**DATA SUPPLIED:**
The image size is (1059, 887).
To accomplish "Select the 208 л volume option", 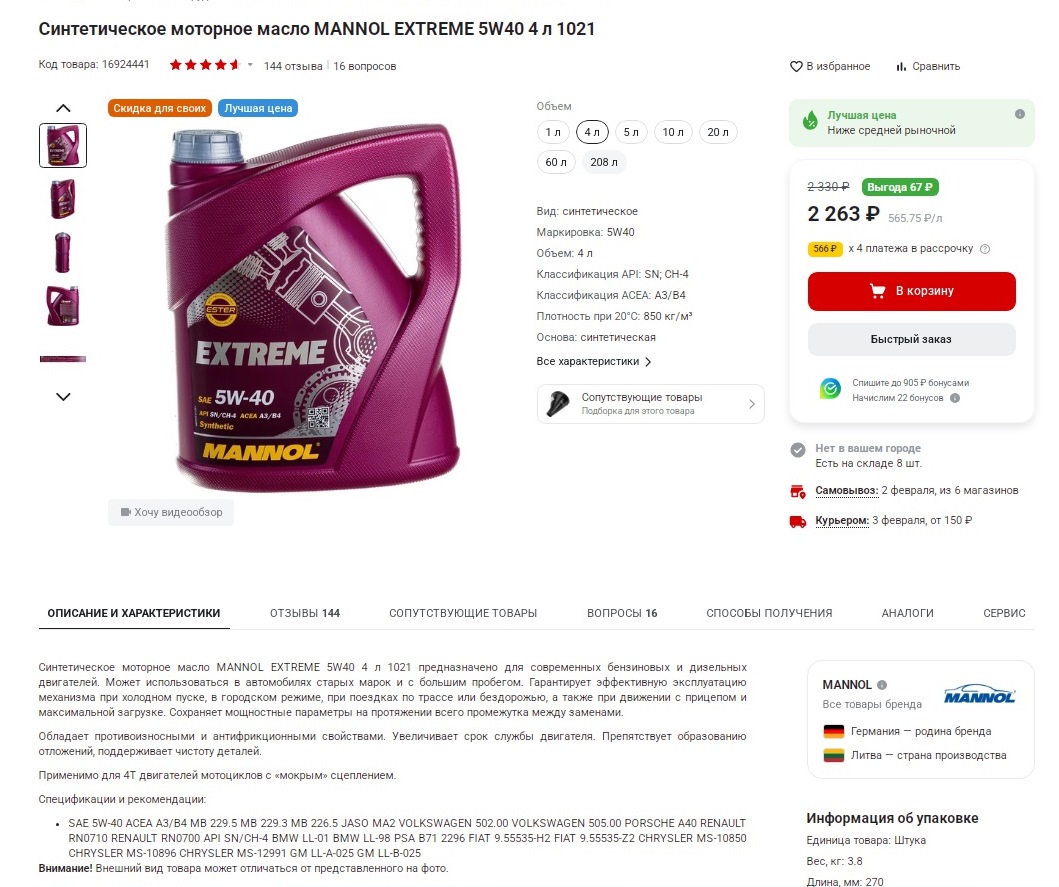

...

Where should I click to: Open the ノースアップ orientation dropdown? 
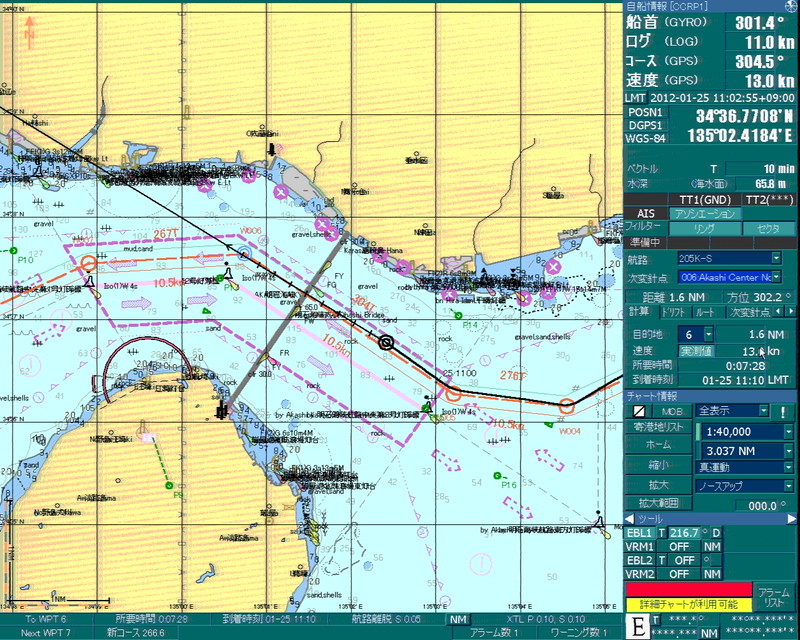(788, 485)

...

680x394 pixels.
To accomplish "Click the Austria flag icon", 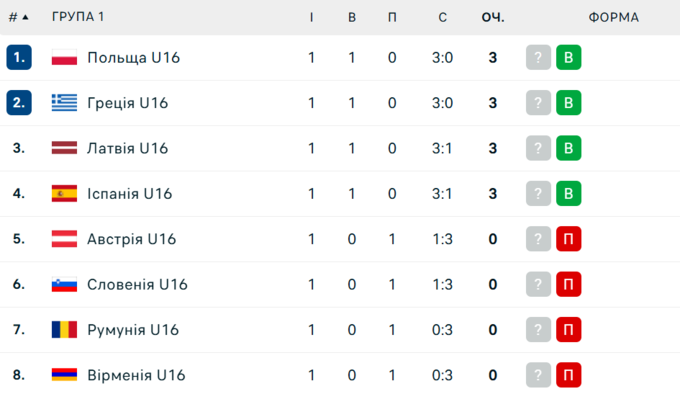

**YOUR OBJECTIVE:**
The line holding "680x394 pixels." starts the copy and the line holding "the Austria flag" ends it. Repeat those two lines above and all between them exactly, leaving out pictures.

**ANSWER FOR THE TASK:**
680x394 pixels.
To accomplish "Click the Austria flag icon", 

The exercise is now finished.